3. Use tax-advantaged retirement accounts
Next, make the most of tax-advantaged retirement accounts available to you, such as IRAs and 401(k)s. Both come in two main varieties — traditional and Roth.
A traditional account receives pre-tax contributions and reduces your taxable income — thereby shrinking your taxes due for the year of the contribution. A Roth account is funded with your post-tax money, leaving your taxable income and tax bill unchanged. Here’s the great thing about Roth accounts: If you play by the rules, all your withdrawals in retirement can be tax-free.

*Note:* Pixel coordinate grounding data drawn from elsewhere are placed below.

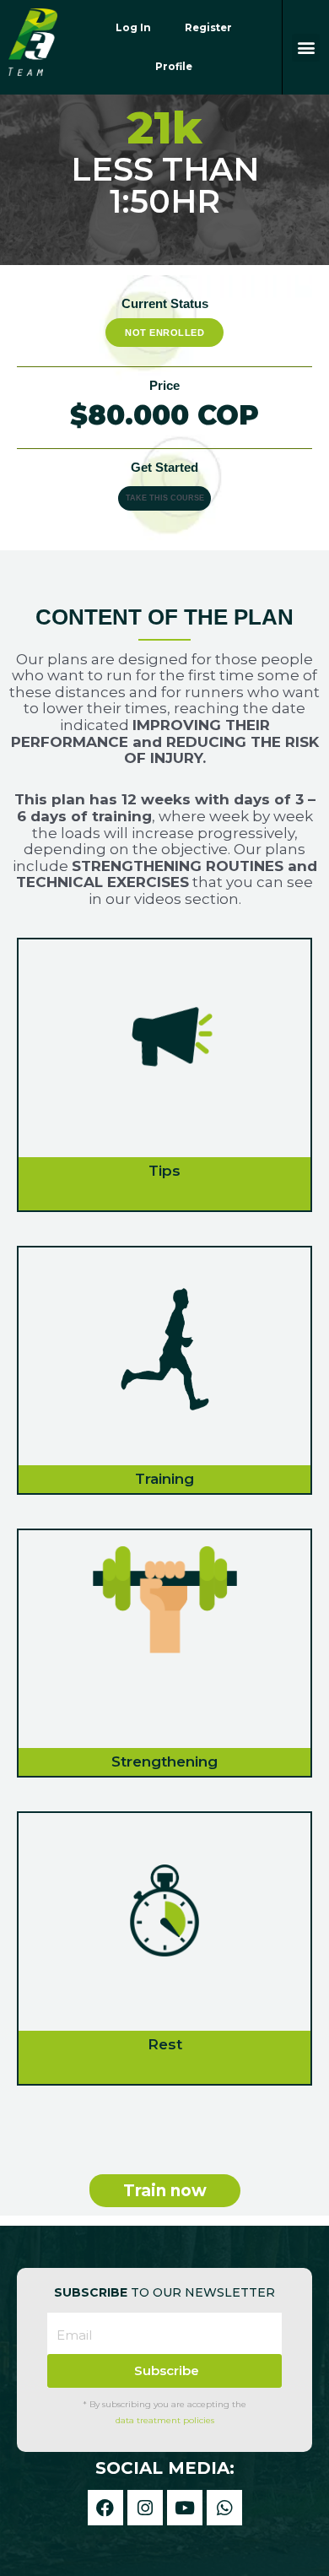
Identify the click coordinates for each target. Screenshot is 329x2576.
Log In (133, 28)
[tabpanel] (164, 1383)
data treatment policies (165, 2420)
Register (208, 28)
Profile (173, 67)
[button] (306, 48)
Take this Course (165, 498)
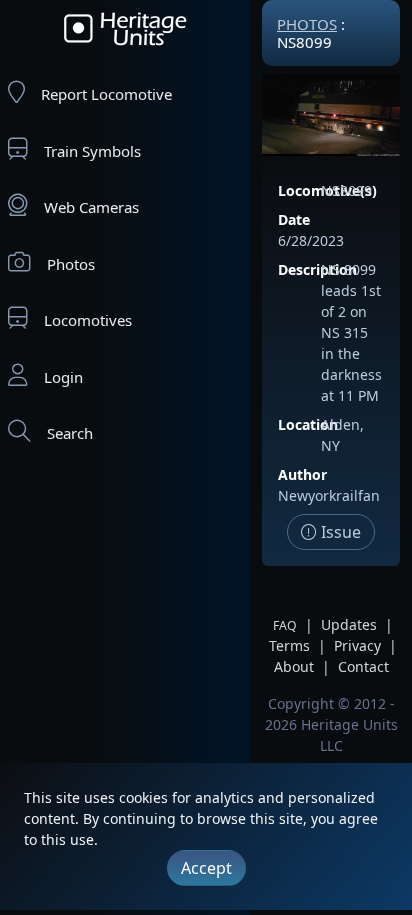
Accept (206, 868)
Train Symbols (92, 151)
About (294, 666)
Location (308, 424)
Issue (339, 532)
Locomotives (88, 320)
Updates (349, 624)
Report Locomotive (106, 94)
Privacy (357, 645)
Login (63, 377)
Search (70, 433)
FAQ (285, 625)
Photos (71, 264)
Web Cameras (91, 207)
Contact (363, 666)
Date (294, 219)
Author (302, 474)
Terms (289, 645)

If you have a 401(k) plan available to you at work, consider contributing a lot into it each year. There’s a good chance it offers an S&P 500 index fund in its menu of investments.
4. Have a plan
Clearly, there’s a lot to consider when it comes to retirement planning — so be sure to have a plan. Specifically, spend some time (perhaps with a financial advisor) determining how much income you’ll need or want in retirement and how you’ll get it.
For example, you might be shooting for income of, say, $80,000 per year. If you expect to collect $30,000 from Social Security, you’ll need to develop another $50,000 in income.
One possibility: A stock portfolio of $1.25 million with an overall dividend yield of 4% will kick out $50,000 — and dividends tend to increase over time, too, helping you keep up with inflation. In addition to such a plan or instead of it, you might own rental properties that deliver substantial income, or set up annuity income. There are many ways to build necessary income streams.
While you’re at it, read up on Medicare and other retirement topics so that you’ll be ready to make smart decisions when the time comes.
5. Stick to your plan
Finally, prepare to stick to your plan. That’s easier said than done because when the stock market swoons, as it will occasionally, you’ll need to exercise control over your emotions. It’s important to hang on to your stocks that have promising futures instead of selling them when they’re down.
You can’t get discouraged after, say, five years, when your nest egg may not seem to have grown much. Revisit the table above to see how money grows most powerfully in later years. Patience really pays off in the investing world.
If you apply these tips to your financial life, your retirement may become much more secure — and enjoyable.